Khander Amrin, Stern Erica, Gerber Rachel S, Fox Nathan S
a Department of Obstetrics, Gynecology and Reproductive Science, Icahn School of Medicine at Mount Sinai , New York , NY , USA.
b Department of Obstetrics and Gynecology , New York Presbyterian - Weill Cornell Medical College , New York , NY , USA.
J Matern Fetal Neonatal Med. 2018 Oct;31(19):2550-2554. doi: 10.1080/14767058.2017.1347625. Epub 2017 Jul 9.
To estimate the association between obstetric history and preterm birth in women with uterine anomalies.
This was a retrospective cohort study of women with uterine anomalies managed by one maternal-fetal medicine practice from 2005 to 2016. Women were separated into three groups based on their most recent pregnancy outcome: preterm birth <37 weeks, nulliparous, and term birth. Delivery outcomes were compared across the three groups, with the primary outcome being preterm birth <37 weeks. A subgroup analysis was performed in women with major uterine anomalies (unicornuate, bicornuate, and didelphys).
A total of 283 women with uterine anomalies were included. Preterm birth <37 weeks was 60.4% in women with prior preterm birth versus 18.2% in nulliparous women, versus 15.8% in women with a prior term birth (p < .001). The difference between nulliparous women and women with a prior term birth was not significant (p = .635). Among the 118 women with major uterine anomalies, the likelihood of preterm birth was also highest in the prior preterm birth group (71.4 versus 26.1 versus 25.0%, p < .001), and the difference between nulliparous women and women with a prior term birth was not significant (p = .906).
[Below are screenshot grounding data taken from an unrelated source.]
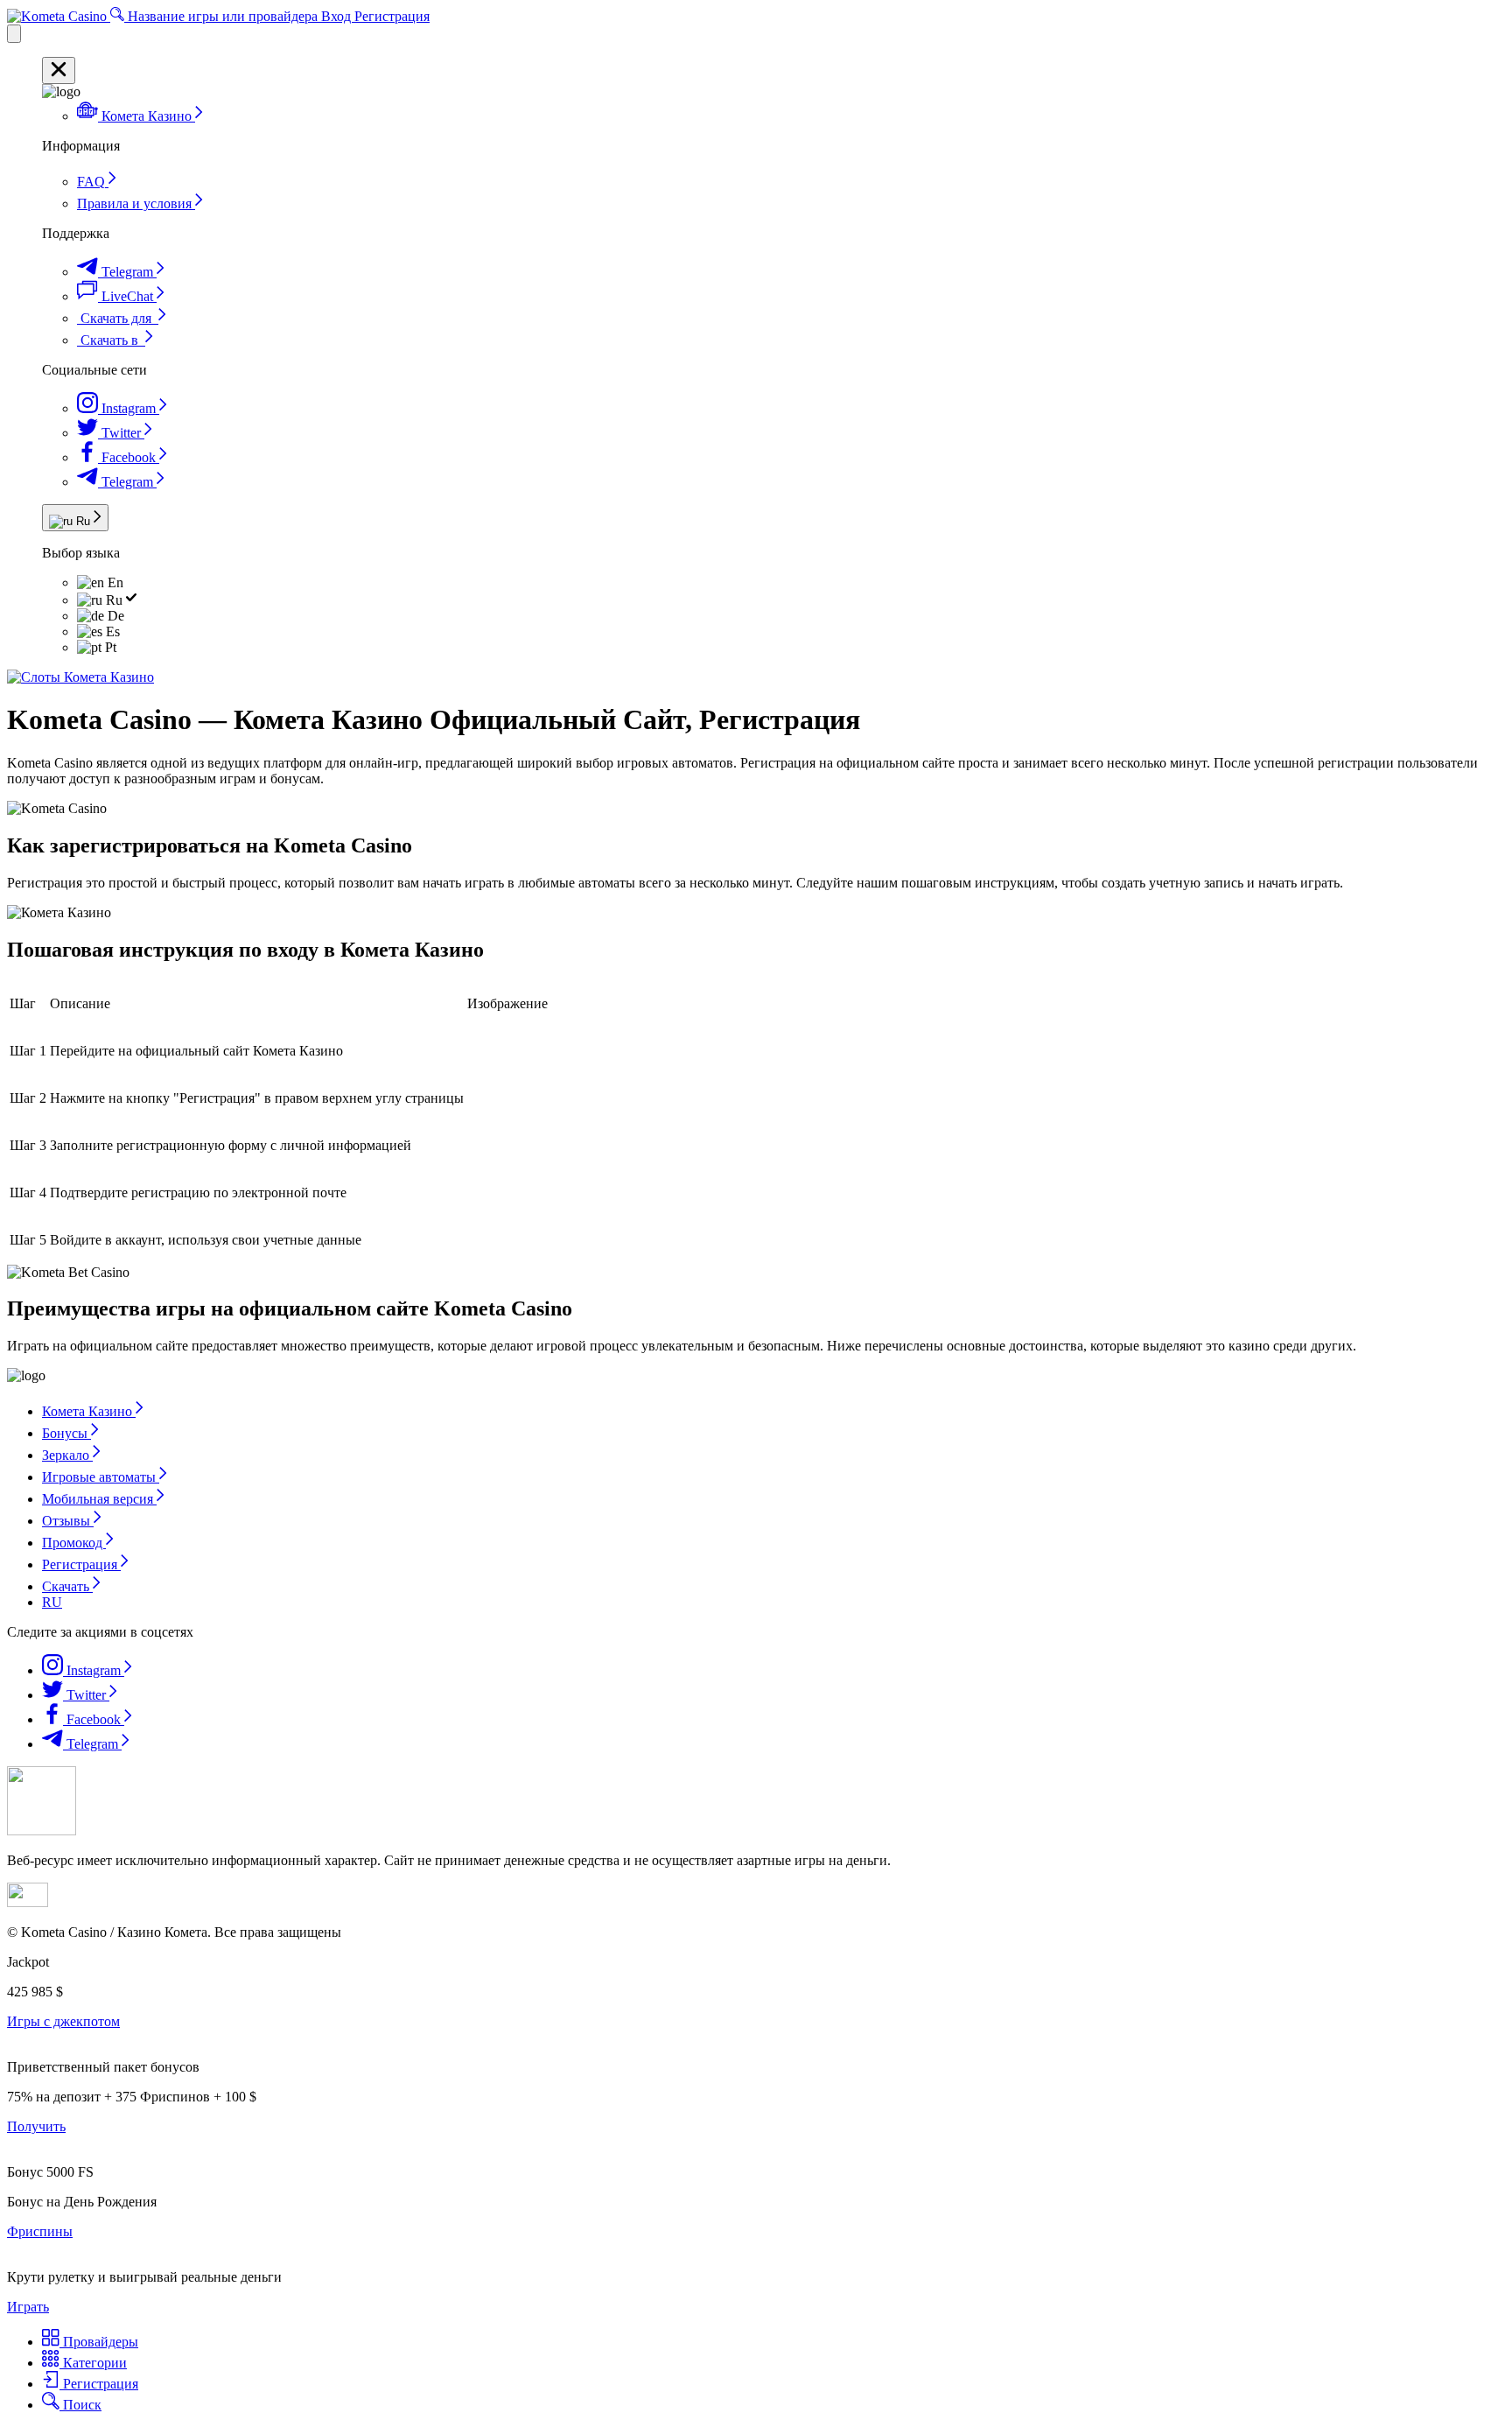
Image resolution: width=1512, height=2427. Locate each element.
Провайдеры (99, 2341)
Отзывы (68, 1520)
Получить (36, 2126)
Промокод (74, 1542)
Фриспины (40, 2231)
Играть (28, 2306)
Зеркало (67, 1455)
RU (52, 1602)
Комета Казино (89, 1411)
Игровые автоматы (100, 1477)
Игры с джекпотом (63, 2021)
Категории (93, 2362)
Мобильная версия (99, 1498)
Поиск (81, 2404)
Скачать (67, 1586)
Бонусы (66, 1433)
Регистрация (392, 16)
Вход (337, 16)
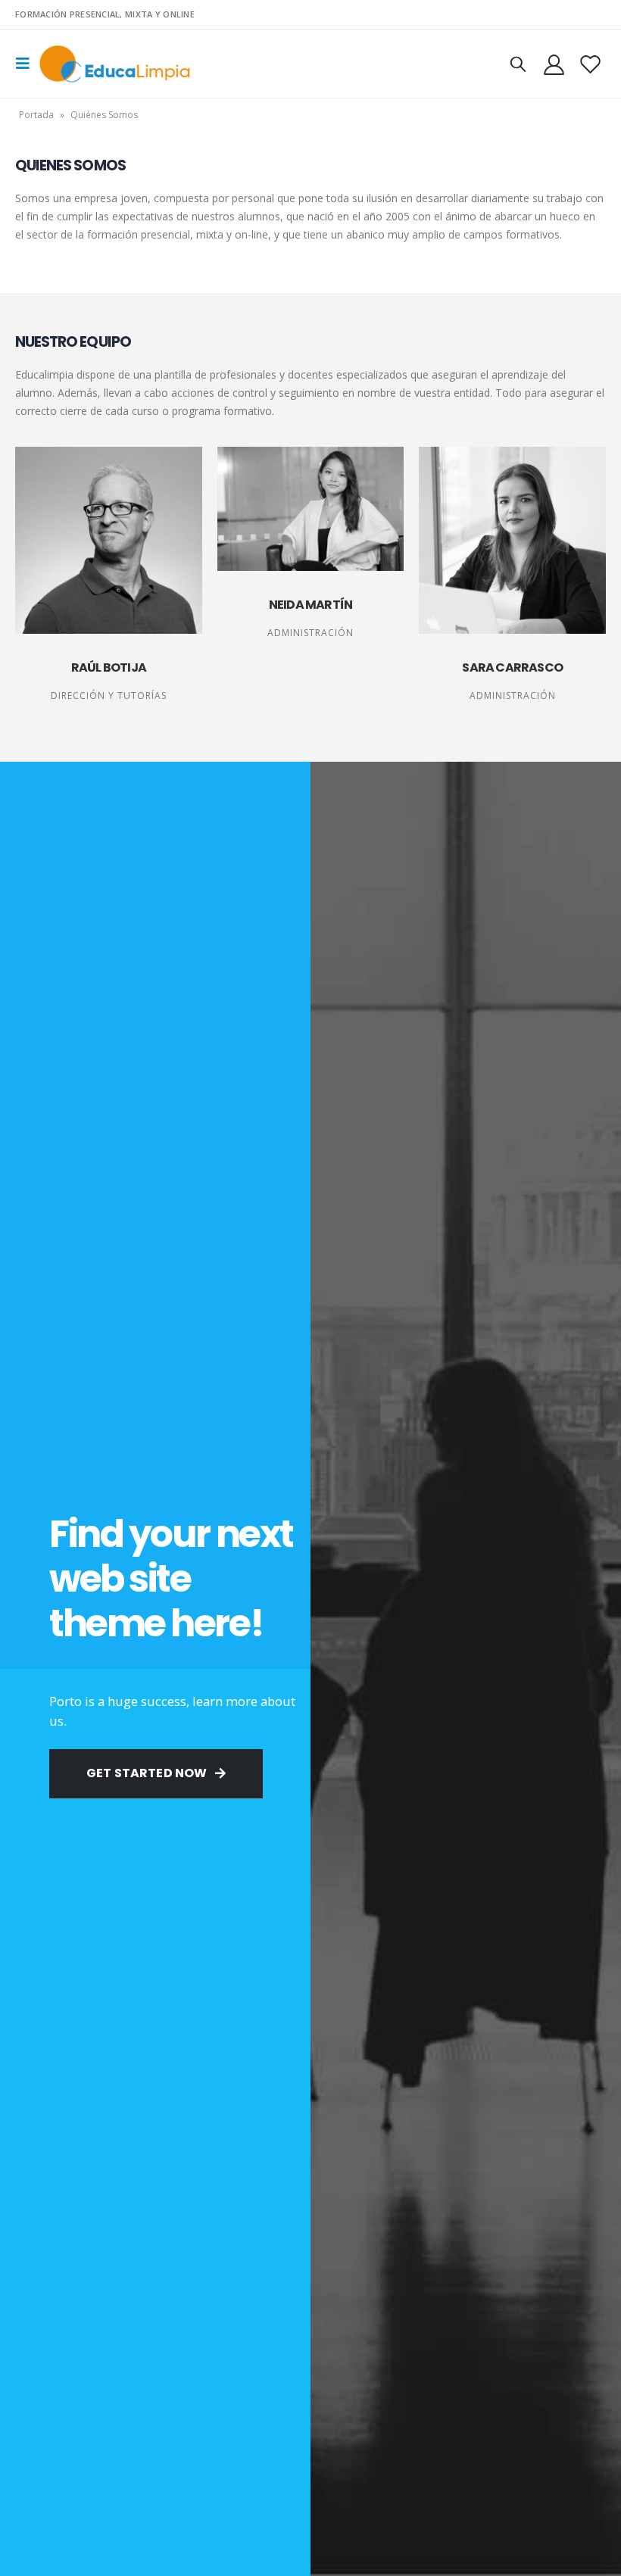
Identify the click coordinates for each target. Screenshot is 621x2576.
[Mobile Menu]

In women with uterine abnormalities, a prior preterm birth is significantly associated with recurrent preterm birth. However, a prior term birth does not lower the risk of preterm birth as compared to nulliparous women.
评估子宫异常女性的产科病史与早产之间的关联。
这是一项对2005年至2016年由一家母胎医学机构管理的子宫异常女性进行的回顾性队列研究。根据她们最近的妊娠结局,女性被分为三组:孕周<37周的早产、未生育和足月产。比较三组的分娩结局,主要结局为孕周<37周的早产。对有主要子宫异常(单角子宫、双角子宫和双子宫)的女性进行亚组分析。
共纳入283例子宫异常女性。既往有早产史的女性中孕周<37周的早产率为60.4%,未生育女性为18.2%,既往有足月产史的女性为15.8%(p<0.001)。未生育女性与既往有足月产史的女性之间的差异不显著(p=0.635)。在118例有主要子宫异常的女性中,既往有早产史的组早产可能性也最高(71.4%对26.1%对25.0%,p<0.001),未生育女性与既往有足月产史的女性之间的差异不显著(p=0.906)。
在子宫异常的女性中,既往早产与复发性早产显著相关。然而,与未生育女性相比,既往有足月产史并不会降低早产风险。